Since its inception, EBN and its member organisations are greatly engaged in supporting entrepreneurs turn their innovative ideas into solid and sustainable businesses. In order to alleviate the barriers faced by under-represented entrepreneurs spread across Europe, EBN launched in 2016 “Fostering Inclusive Business Incubation and Acceleration (FIBIA)”, a two years programme run by EBN with the support of JPMorgan Chase Foundation. The objective of the programme being to empower business incubators and accelerators to become more open and inclusive in their service offer.
During a press conference delivered on 18 September in Brussels, EBN proudly presented to incubation practitioners, business support organisations, entrepreneurs and policy makers from all over Europe, the results of the data collected among EU|BICs (certified business support organisation, EBN Members) and the inclusive business support intermediaries from JPMorgan programme.
The press conference of the presented insightful data on the level of existing inclusive support services that EU|BICs are providing to under-represented entrepreneurs in Europe. By comparing the structure, services and performance of a group of EBN members to another group of specialised and inclusive business support organisations, the study sheds light on some of the good practices that are currently being developed in Europe to help groups such as women, migrants, young and unemployed people when launching a business. The findings demonstrate that EU|BICs are well placed to support under-represented entrepreneurs in Europe. Significant evidence suggests that what is needed is a collective effort on behalf of business incubators/accelerators to adjust content and delivery methods of services and allow groups such as women, migrants, young and unemployed people to access entrepreneurial opportunities.
Following the presentation of the results and recommendations by Clarelisa Camilleri, the panel on “How inclusive are business support organisations in Europe?” made up by policymakers, incubation directors, JPMorgan Chase Foundation and EBN highlighted the need for a paradigm shift across all actors in society to consider inclusion, not as an added cost, but rather, as source of innovation, creativity and overall greater economic opportunities.
After the panel discussion, participants continued discussing how to foster inclusive entrepreneurship during the networking cocktail in a more informal and relaxed atmosphere.
The following day the European Commission represented by Ann Branch, Head of Unit at DG Employment, Social Affairs and Inclusion, opened the Social Innovation and Inclusion Special interest closed-group meeting, providing an overview of social and inclusive initiatives and funding opportunities for social impact entrepreneurs. The participants, (EBN Members and business support organisations supported by JPMorgan Chase Foundation) were able to present their ongoing initiatives in their respective countries and interact with Ann and other DG Grow policy officers on their current challenges.
During the workshop, EBN Member Berytech and ABIPTI and Porto Digital provided an overview of the social and inclusive innovation ecosystems in Lebanon and Brazil respectively.

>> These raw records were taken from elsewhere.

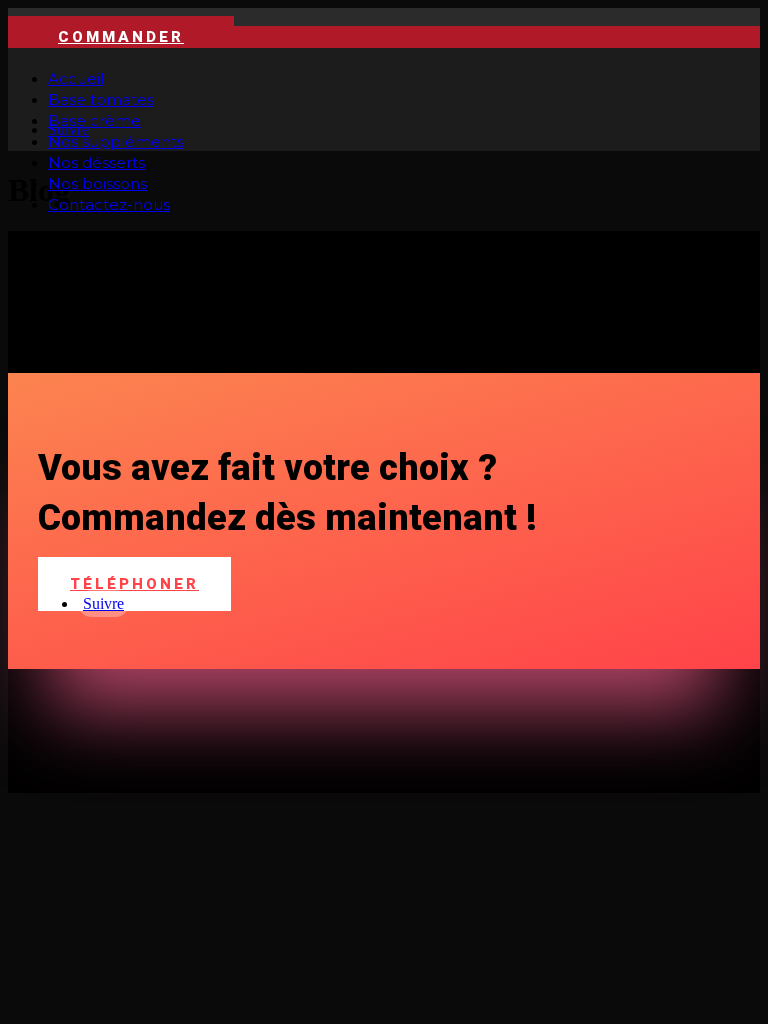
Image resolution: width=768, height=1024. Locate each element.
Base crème (94, 120)
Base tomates (101, 99)
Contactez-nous (109, 204)
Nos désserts (96, 162)
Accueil (76, 78)
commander (121, 37)
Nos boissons (97, 183)
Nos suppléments (116, 141)
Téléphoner (134, 584)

Berytech presented their experience as EU|BIC and as judge of the Social Challenges Innovation Platform (EU funded project participated by EBN whose aim is to create an online ecosystem to match pressing social challenges with innovative solutions), while in the framework of INCOBRA project ABIPTI and Porto Digital run a small infosession on the Brazilian impact innovation landscape.
To conclude the EBN Social and Inclusive Week, Chiara Davalli and Clarelisa Camilleri attended the EVPA training on ‘Social Impact Management and Measurement’. At the same time as engaging with the representatives of many Foundations located across Europe, Chiara and Clarelisa absorbed valuable techniques to identify and measure social value while extracting and strengthening the social impact that entrepreneurs can have on society and the environment when shaping their own economic ventured.
Overall, the EBN Social Week identified key challenges in the inclusive and social entrepreneurship field, while also fomenting the need for greater collective work and focus in this field on behalf of practitioners, policymakers and large corporates.